In these troubled times
I go inside and start a fire.III
I am the bird that hears the worm,
or, my cousin said, the pulse of a wound
that probes to the opposite side.
I have abandoned alcohol, cocaine,
the news, and outdoor prayer
as support systems.
How can you make a case for yourself
before an ocean of trees, or standing
waist-deep in the river? Or sitting
on the logjam with a pistol?
I reject oneness with bears.
She has two cubs and thinks she
owns the swamp I thought I bought.
I shoot once in the air to tell her
it’s my turn at the logjam
for an hour’s thought about nothing.
Perhaps that is oneness with bears.
I’ve decided to make up my mind
about nothing. To assume the water mask,
to finish my life disguised as a creek,
an eddy, joining at night the full,
sweet flow, to absorb the sky,
to swallow the heat and cold, the moon
and the stars, to swallow myself
in ceaseless flow.
(Jim Harrison [source])
…and:
Thank You for letting me live for a little as one of the
sane; thank You for letting me know what this is
like. Thank You for letting me look at your frightening
blue sky without fear, and your terrible world without
terror, and your loveless psychotic and hopelessly
lost
with this love
(Franz Wright [source])
Not from whiskey river:
I was dozing in a dingy seat on a flight out of Cairo—forehead on the window and eyes squeezed shut against the harsh morning light—when a staticky noise jolted me awake and alerted me to the fact that I had no control over my life.

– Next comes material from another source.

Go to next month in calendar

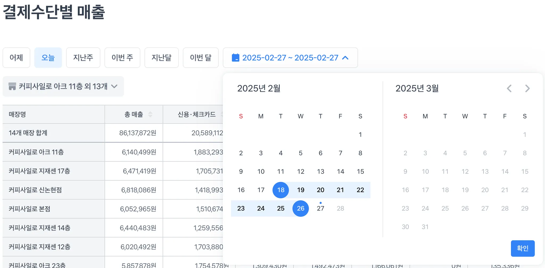pyautogui.click(x=527, y=88)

It was the pilot’s voice coming over the PA. “We will be landing in Luxor in thirty minutes, insha’allah,” he said. Insha’allah. If God wills it.
If God wills it, we will land in thirty minutes.
[…]But then I heard a construction that didn’t fit the mold. As I was arranging an appointment, the man I was scheduling it with said, “I will meet you tomorrow at noon, definitely. Insha’allah.”
Definitely, insha’allah. I was flummoxed. It wasn’t a noncommittal pleasantry.
[…]Why? I’d never find out. The only answer was to stop buying into the idea that the future was foreseeable, or that I had any real say in it.
This, I began to think, was all the man had really meant by definitely, insha’allah. By saying I will be there at noon, definitely, if God wills it, he wasn’t being pious or circumspect. He was just being honest. It was a simple recognition of the human condition: that we can never know what happens next.
(Samantha Childress [source]
…and:
I am proud of what mark I believe I am in that, in the book of the world.
The great, great run of us, in the tales told by winds and mountains and trees and cities and the sea and Leviathan and the abyss and by him, my erstwhile master then companion, of whom we spoke, are full stops. We are what happens in the infinitely small instances between one moment worthy of remark and another. We are specks. Milliards of us contained within each such tiny beady ink eye.
But I believe, and I hope it is not the arrogance of love that befuddles me because I do not say I loved him and I know he never loved me, but I believe that were he ever to speak of me, if he were to write the great book of his own life, when it came to the few years I was at his side, that he, for the curl of a moment, as if raising a finger, would pause as if for breath.
That I am one of the elect, privileged forever to be a comma.